CN1277953C - Method for preparing strontium-barium titanate ferroelectric film - Google Patents

Abstract

The invention belongs to a preparation method of a ferroelectric thin film material. On the basis of the traditional Sol-Gel method, a seed layer is firstly provided on a substrate, and BST sol is repeatedly spin-coated on it to make a uniform BST thin film. The steps of the present invention: dissolve lead acetate Pb(C ₂ H ₃ O ₂ ) ₂ in a solvent composed of water and glacial acetic acid CH ₃ COOH, and dissolve tetrabutyl titanate Ti(OC ₄ H ₉ ) ₄ in ethylene glycol ether In C ₂ H ₅ O(CH ₂ ) ₂ OH solvent, the two parts are mixed and stirred to form PbTiO ₃ sol; PbTiO ₃ sol is added with N·N-formamide C ₃ H ₇ NO and ethylene glycol C ₂ H ₆ O ₂ as additives , the composition is sufficiently uniform to form a PbTiO ₃ seed layer precursor; spin-coat the PbTiO ₃ seed layer precursor on the substrate to form a wet film, irradiate with ultraviolet light to make it a solid film, and heat-treat to form an inorganic film; repeat the spin-coating steps 2 to 4 times, after heat treatment, the seed layer is formed; then the traditional Sol-Gel method is used to prepare a BST film on the seed layer.

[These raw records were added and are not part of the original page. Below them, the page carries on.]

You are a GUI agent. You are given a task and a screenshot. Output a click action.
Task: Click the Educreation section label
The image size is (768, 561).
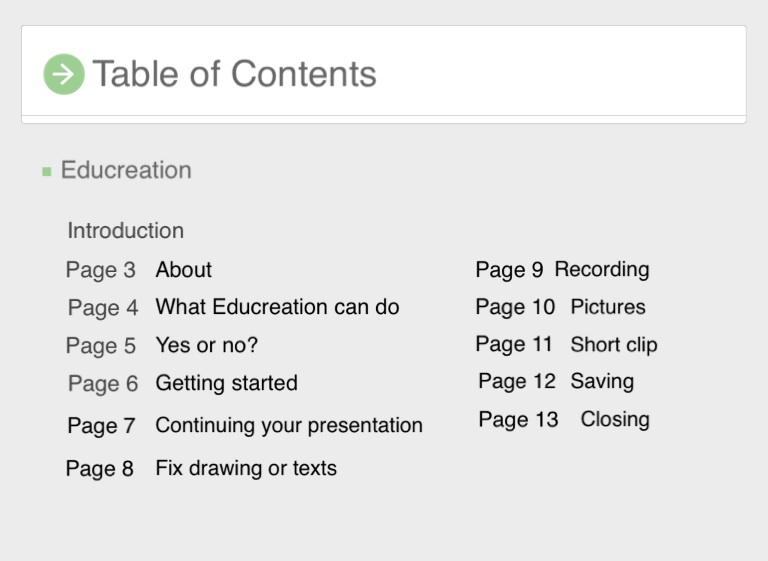coord(126,170)
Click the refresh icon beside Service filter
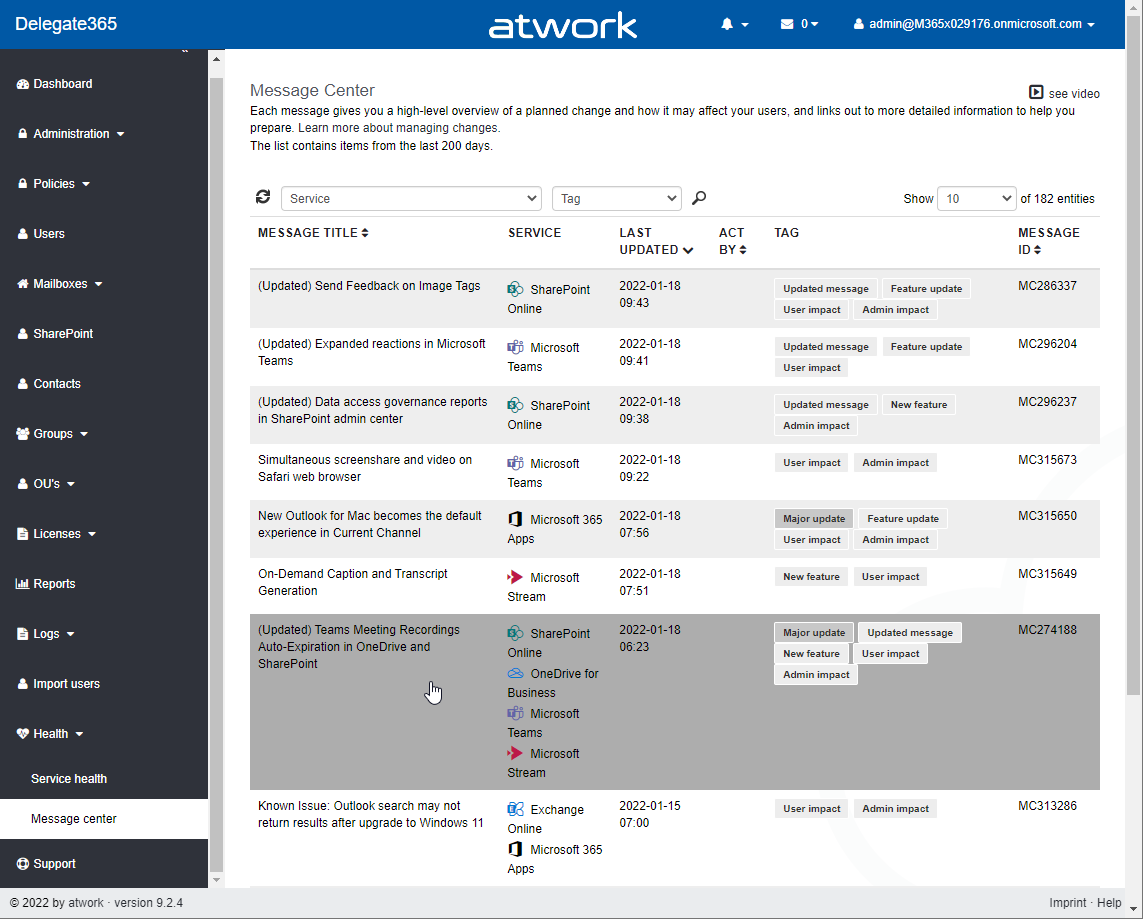Viewport: 1143px width, 919px height. pyautogui.click(x=263, y=198)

The BST ferroelectric thin film prepared by the invention has no cracks and holes, crystal grains grow obviously and distribute evenly, and can meet the requirements of the UFPA system for detecting materials.

Description

Method for preparing strontium barium titanate ferroelectric thin film

technical field

The invention belongs to a preparation method of a ferroelectric thin film material, in particular to the preparation of a high-performance barium strontium titanate BST ferroelectric thin film sensitive unit.

Background technique

Uncooled infrared detector focal plane array (UFPA) represents a new approach to the development of staring array thermal imaging, and is a key component in the manufacture of uncooled thermal imagers. Both can be completed on a common-scale integrated circuit process line, without having to rely on extremely expensive very large-scale integrated circuit (VLSI) manufacturing equipment. The key technology for preparing the focal plane array of uncooled infrared detectors is the preparation of high-performance detection sensitive element and its micro-insulation structure, and the high-performance ferroelectric thin film material is the premise to ensure the high detection rate and stability of the device. Its main function is to cause a change in the spontaneous excitation intensity of the material when the external temperature changes through the pyroelectric effect of the thin film material, and provide a corresponding detection signal to the detection circuit.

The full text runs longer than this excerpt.